Intel is investing 5 billion euros in the expansion of its Irish campus in Leixlip. The chipmaker aims to ramp up production of Intel 3 wafers to keep pace withgrowing demand. The majority of the investment will be made before the end of 2027.
The factory near Dublin produces silicon wafers using the Intel 3 process. According to Intel, it is considered the most advanced semiconductor factory of its kind in Europe. With the new investment, capacity will be maximized, the facility will be integrated with other factories on the campus, and staff will be retrained.
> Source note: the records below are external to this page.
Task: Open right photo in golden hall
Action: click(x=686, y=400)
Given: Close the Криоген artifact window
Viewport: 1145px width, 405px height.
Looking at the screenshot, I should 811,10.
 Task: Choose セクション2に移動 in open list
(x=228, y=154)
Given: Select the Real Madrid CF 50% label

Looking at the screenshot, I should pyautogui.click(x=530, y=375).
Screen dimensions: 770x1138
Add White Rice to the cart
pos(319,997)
Intel is also expanding its on-site research and development.
“The demand for servers, the demand for AI is driving a significant increase in the need for Intel 3 wafers,” said Naga Chandrasekaran, executive vice president of Intel Foundry.
Intel 3 will be used for AI servers
The equipment Intel is currently installing is intended to produce Xeon 6 processors and the next generation of Xeon chips, built on the Intel 3 process. According to Intel, this process offers up to 18 percent better performance at the same power consumption and about 10 percent higher transistor density than the previous Intel 4 process. Intel is positioning the Xeon 6 as the core CPU for AI systems, designed to be paired with GPUs or Gaudi accelerators.
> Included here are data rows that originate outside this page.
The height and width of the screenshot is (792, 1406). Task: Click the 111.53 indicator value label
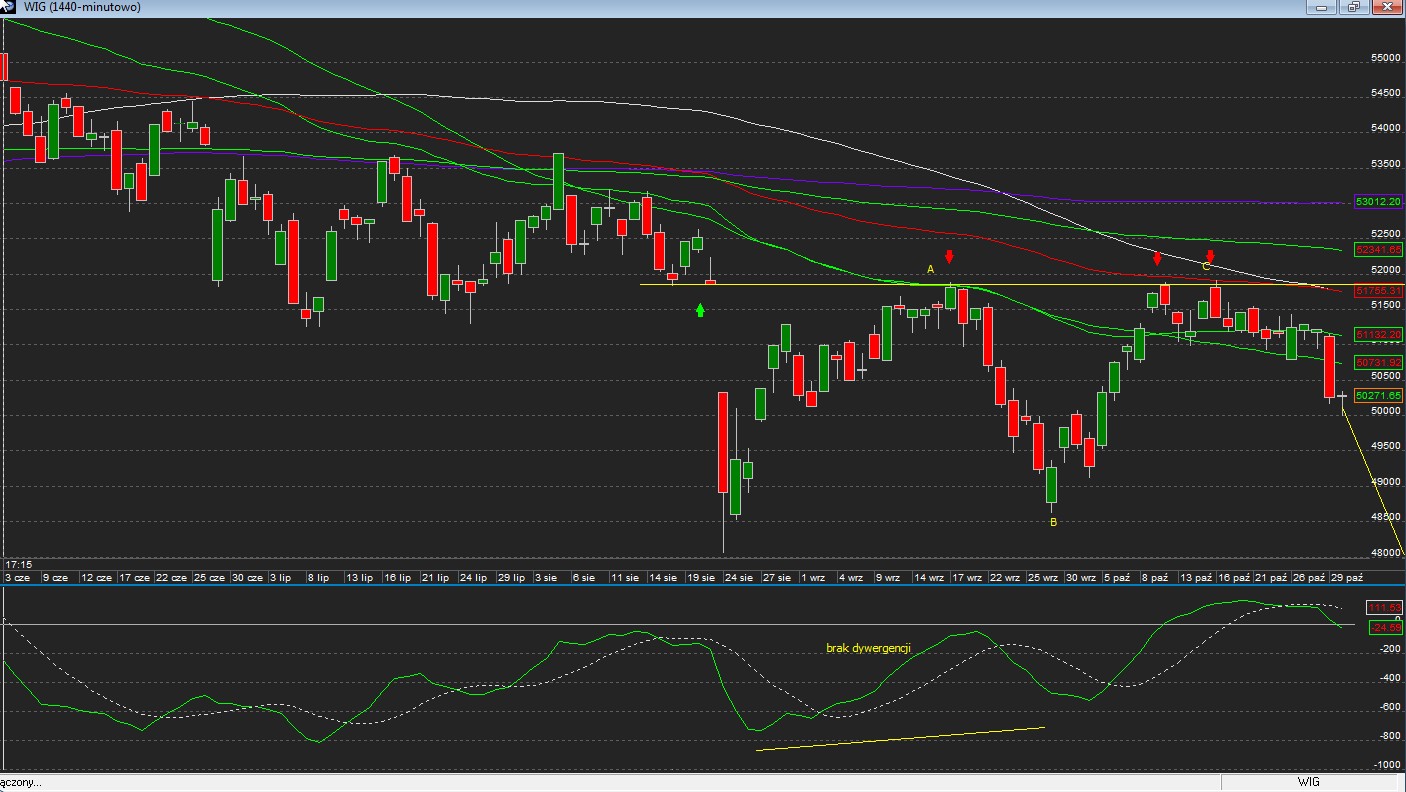click(x=1384, y=608)

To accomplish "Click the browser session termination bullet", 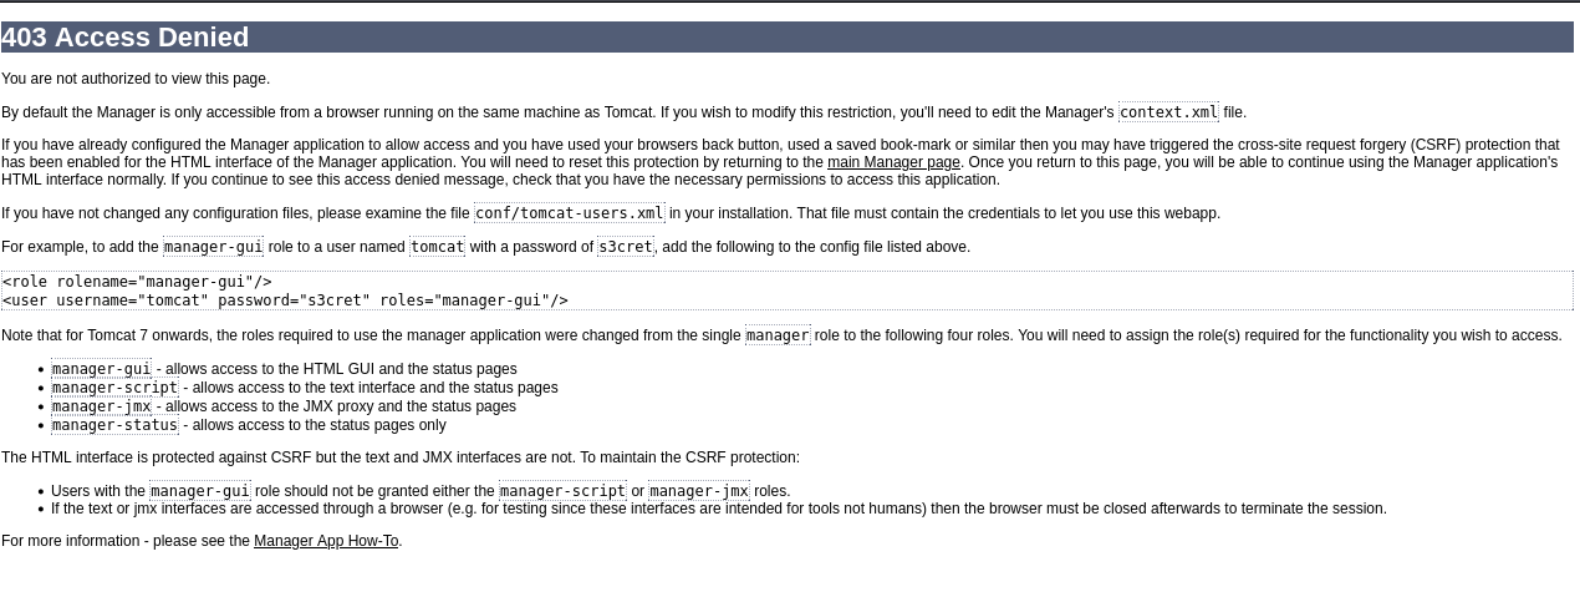I will click(x=719, y=509).
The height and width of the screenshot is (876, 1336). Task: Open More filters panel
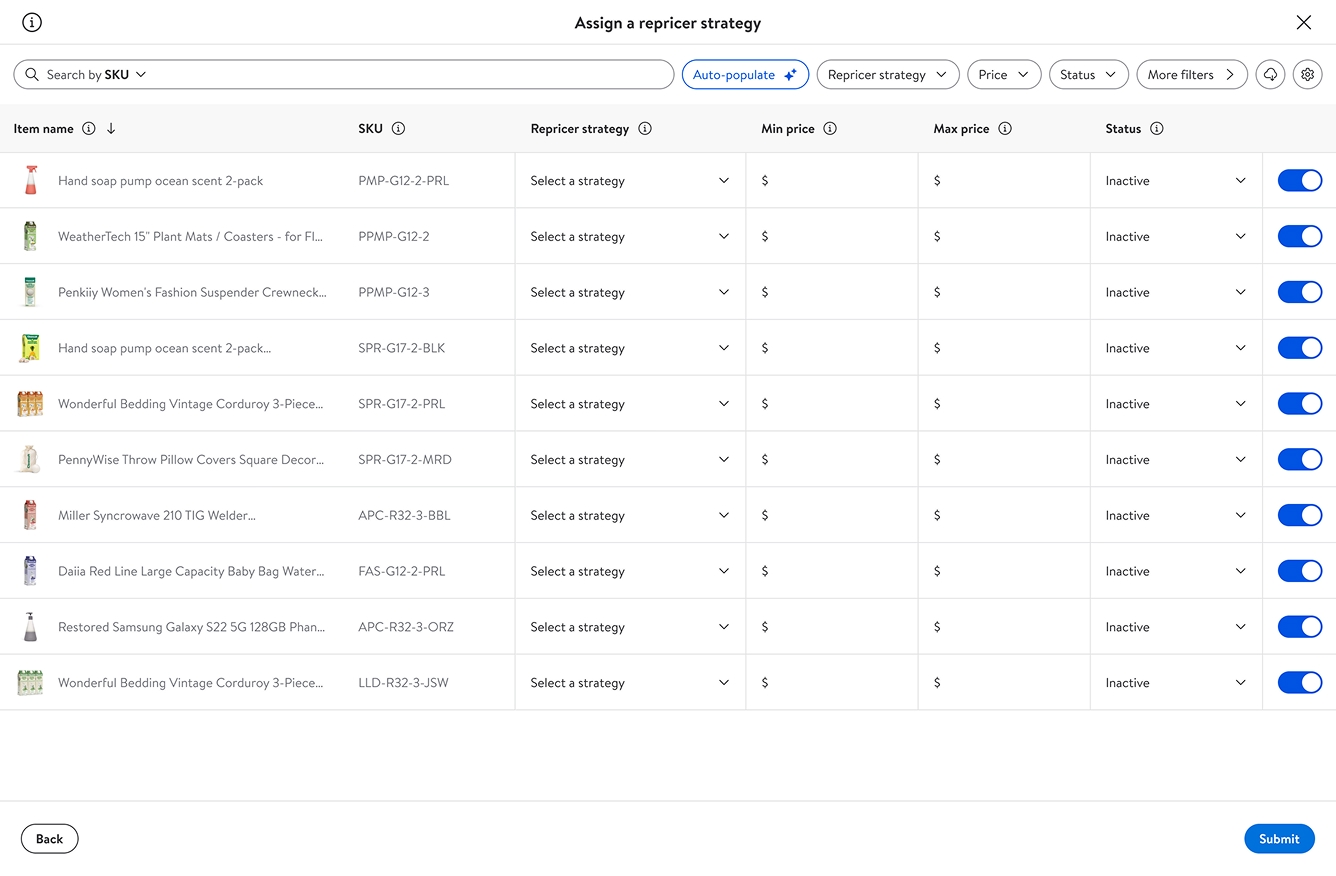pos(1191,75)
One notable detail is that Intel 3 is not Intel’s flagship node for AI. That role is shifting to the newer Intel 18A, which will provide compute chiplets for the upcoming Clearwater Forest platform. Nevertheless, Intel 3 remains crucial as the base and integration node beneath those newer tiles.
Hundreds of jobs
The investment adds “several hundred” jobs to Intel’s 4,900 employees in Ireland. Intel has been one of the most important multinationals in the Irish economy since 1989 and has already invested 30 billion euros in the country. It also helps, as ironic as this may be for an American company, to advance Europe’s digital sovereignty. At least, attracting non-European players is the current focus of the EU Chips Act, a plan that has since been recast as an ideal of sovereignty.